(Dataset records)
[Start of section]

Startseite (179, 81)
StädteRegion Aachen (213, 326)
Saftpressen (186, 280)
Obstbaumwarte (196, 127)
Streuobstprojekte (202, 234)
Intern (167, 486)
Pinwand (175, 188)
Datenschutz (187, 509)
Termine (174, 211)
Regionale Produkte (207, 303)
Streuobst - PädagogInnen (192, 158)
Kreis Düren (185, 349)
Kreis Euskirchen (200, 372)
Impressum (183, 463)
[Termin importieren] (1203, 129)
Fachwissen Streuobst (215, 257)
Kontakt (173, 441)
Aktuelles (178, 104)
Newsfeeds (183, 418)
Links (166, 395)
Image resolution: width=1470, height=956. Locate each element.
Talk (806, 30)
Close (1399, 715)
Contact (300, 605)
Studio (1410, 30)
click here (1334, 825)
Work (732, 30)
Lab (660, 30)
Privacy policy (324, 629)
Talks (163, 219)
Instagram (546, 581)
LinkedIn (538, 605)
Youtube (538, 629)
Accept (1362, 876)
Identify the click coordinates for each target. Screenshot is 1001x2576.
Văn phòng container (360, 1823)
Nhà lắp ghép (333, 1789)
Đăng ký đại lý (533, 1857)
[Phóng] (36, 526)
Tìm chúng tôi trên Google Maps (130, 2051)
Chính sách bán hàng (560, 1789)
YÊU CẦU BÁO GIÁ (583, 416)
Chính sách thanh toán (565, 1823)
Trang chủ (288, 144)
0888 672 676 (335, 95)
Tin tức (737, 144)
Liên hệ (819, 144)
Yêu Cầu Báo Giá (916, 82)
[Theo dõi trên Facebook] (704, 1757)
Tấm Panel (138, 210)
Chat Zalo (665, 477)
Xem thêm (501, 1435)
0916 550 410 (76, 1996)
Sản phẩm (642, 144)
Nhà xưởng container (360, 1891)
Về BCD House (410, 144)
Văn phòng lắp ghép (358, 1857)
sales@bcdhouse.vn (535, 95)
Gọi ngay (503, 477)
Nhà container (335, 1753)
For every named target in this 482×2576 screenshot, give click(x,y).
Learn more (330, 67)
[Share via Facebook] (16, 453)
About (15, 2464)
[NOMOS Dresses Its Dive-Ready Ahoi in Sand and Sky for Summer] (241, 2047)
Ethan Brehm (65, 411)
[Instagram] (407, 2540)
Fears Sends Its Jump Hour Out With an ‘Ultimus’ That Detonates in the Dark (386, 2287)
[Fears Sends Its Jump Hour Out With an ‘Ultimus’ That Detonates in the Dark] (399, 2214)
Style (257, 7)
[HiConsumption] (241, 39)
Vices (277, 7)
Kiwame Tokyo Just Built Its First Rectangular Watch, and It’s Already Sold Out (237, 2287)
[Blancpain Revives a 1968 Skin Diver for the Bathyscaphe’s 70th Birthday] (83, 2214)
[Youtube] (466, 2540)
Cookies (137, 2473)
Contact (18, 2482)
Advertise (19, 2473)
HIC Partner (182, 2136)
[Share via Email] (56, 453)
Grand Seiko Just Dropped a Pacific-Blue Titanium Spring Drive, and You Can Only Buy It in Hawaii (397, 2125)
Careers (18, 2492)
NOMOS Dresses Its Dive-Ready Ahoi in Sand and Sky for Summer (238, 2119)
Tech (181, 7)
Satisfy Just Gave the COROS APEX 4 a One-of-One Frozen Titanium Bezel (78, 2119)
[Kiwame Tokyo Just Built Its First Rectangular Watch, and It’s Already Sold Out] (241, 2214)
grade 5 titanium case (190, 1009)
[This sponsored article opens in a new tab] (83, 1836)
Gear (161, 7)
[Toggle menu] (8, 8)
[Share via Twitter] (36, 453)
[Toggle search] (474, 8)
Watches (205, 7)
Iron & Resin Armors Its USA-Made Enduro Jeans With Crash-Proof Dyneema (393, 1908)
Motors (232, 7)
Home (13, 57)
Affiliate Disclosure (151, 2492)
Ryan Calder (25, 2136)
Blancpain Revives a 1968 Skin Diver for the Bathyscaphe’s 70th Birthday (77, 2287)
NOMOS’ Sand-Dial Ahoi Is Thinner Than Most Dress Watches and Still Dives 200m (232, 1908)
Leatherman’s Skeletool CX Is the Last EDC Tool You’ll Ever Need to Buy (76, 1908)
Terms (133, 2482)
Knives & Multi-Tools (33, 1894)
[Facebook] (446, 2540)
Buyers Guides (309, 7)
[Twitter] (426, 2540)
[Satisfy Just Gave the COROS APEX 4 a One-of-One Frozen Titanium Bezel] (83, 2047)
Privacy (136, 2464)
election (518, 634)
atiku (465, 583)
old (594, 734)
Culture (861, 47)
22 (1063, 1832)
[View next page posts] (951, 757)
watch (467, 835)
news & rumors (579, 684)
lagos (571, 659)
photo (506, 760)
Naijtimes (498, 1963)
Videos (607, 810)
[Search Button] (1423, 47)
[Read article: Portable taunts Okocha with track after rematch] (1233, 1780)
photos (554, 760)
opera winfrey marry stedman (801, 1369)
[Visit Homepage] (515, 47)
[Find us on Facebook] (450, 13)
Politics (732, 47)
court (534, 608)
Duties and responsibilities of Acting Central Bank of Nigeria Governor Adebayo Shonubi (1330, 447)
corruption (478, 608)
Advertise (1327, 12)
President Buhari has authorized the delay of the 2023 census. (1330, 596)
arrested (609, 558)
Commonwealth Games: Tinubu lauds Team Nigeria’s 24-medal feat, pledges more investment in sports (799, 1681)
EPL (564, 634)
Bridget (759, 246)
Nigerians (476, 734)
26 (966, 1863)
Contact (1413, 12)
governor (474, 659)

[End of section]

Would you print exactly, and only, the lines of the data above from the line with "Learn more (330, 67)" through the line with "Dark (386, 2287)", inclusive?

• _Result_
Learn more (330, 67)
[Share via Facebook] (16, 453)
About (15, 2464)
[NOMOS Dresses Its Dive-Ready Ahoi in Sand and Sky for Summer] (241, 2047)
Ethan Brehm (65, 411)
[Instagram] (407, 2540)
Fears Sends Its Jump Hour Out With an ‘Ultimus’ That Detonates in the Dark (386, 2287)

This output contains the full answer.